● **Artikel**:

----

Itu mungkin yang harus lebih ditekankan untuk makna kemerdekaan sekarang. Jadi independence. Industri akuakultur harus independence.
Kita memang nggak bisa nggak tergantung. Memang bukan di zamannya untuk bergerak sendiri-sendiri. Tetapi akuakultur sendiri harus cukup kuat, memiliki kemerdekaan atau kebebasan untuk berkolaborasi, untuk memilih inovasi. Tapi itu juga hanya bisa kalau kekuatan dari internal atau pelaku akuakulturnya sudah punya kelas untuk itu. Jadi itu penting.
Laras: Berarti lebih di independency atau kemandirian. Bukan kita berhak melakukan segala hal yang bisa saja malah merugikan lingkungan atau orang lain. Intinya adalah bertanggung jawab.
Kalau menurut Pak Agus sendiri ada gak syarat untuk mencapai kemerdekaan berbudidaya ini?
Agus Somamihardja: Kita kan nggak bisa hidup sendiri. Industri akuakultur hari ini juga nggak bisa hanya diurus oleh orang akuakultur saja, itu nggak bisa. Kemudian ketika kita mau berbudidaya kita juga punya pemerintah yang mengatur apakah ini merugikan orang lain atau tidak. Atau kalau memang pemerintah jauh berpikiran ke depan, bisa juga melihat kalau teknologi sekarang ini sustainability-nya bagaimana.

----

● **Data Tersaji**:
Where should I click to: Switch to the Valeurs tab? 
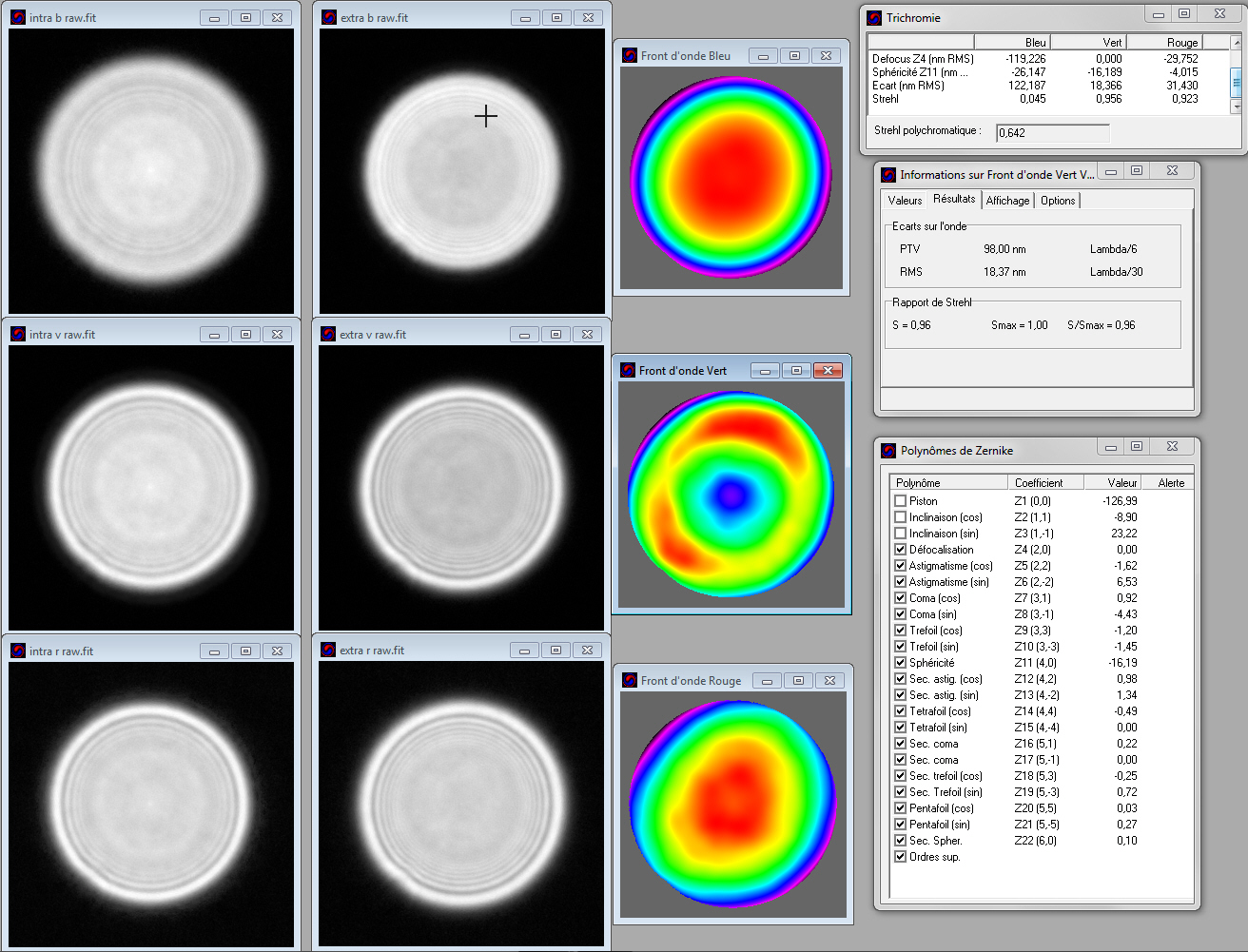point(905,200)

----

● **Petunjuk Tugas**: Salin kembali seluruh artikel tentang kemerdekaan akuakultur kata demi kata, tanpa mengubah apa pun. Data di atas merupakan bahan tersendiri, terpisah dari artikel tentang kemerdekaan akuakultur.

● **Jawaban Tugas**:
Itu mungkin yang harus lebih ditekankan untuk makna kemerdekaan sekarang. Jadi independence. Industri akuakultur harus independence.
Kita memang nggak bisa nggak tergantung. Memang bukan di zamannya untuk bergerak sendiri-sendiri. Tetapi akuakultur sendiri harus cukup kuat, memiliki kemerdekaan atau kebebasan untuk berkolaborasi, untuk memilih inovasi. Tapi itu juga hanya bisa kalau kekuatan dari internal atau pelaku akuakulturnya sudah punya kelas untuk itu. Jadi itu penting.
Laras: Berarti lebih di independency atau kemandirian. Bukan kita berhak melakukan segala hal yang bisa saja malah merugikan lingkungan atau orang lain. Intinya adalah bertanggung jawab.
Kalau menurut Pak Agus sendiri ada gak syarat untuk mencapai kemerdekaan berbudidaya ini?
Agus Somamihardja: Kita kan nggak bisa hidup sendiri. Industri akuakultur hari ini juga nggak bisa hanya diurus oleh orang akuakultur saja, itu nggak bisa. Kemudian ketika kita mau berbudidaya kita juga punya pemerintah yang mengatur apakah ini merugikan orang lain atau tidak. Atau kalau memang pemerintah jauh berpikiran ke depan, bisa juga melihat kalau teknologi sekarang ini sustainability-nya bagaimana.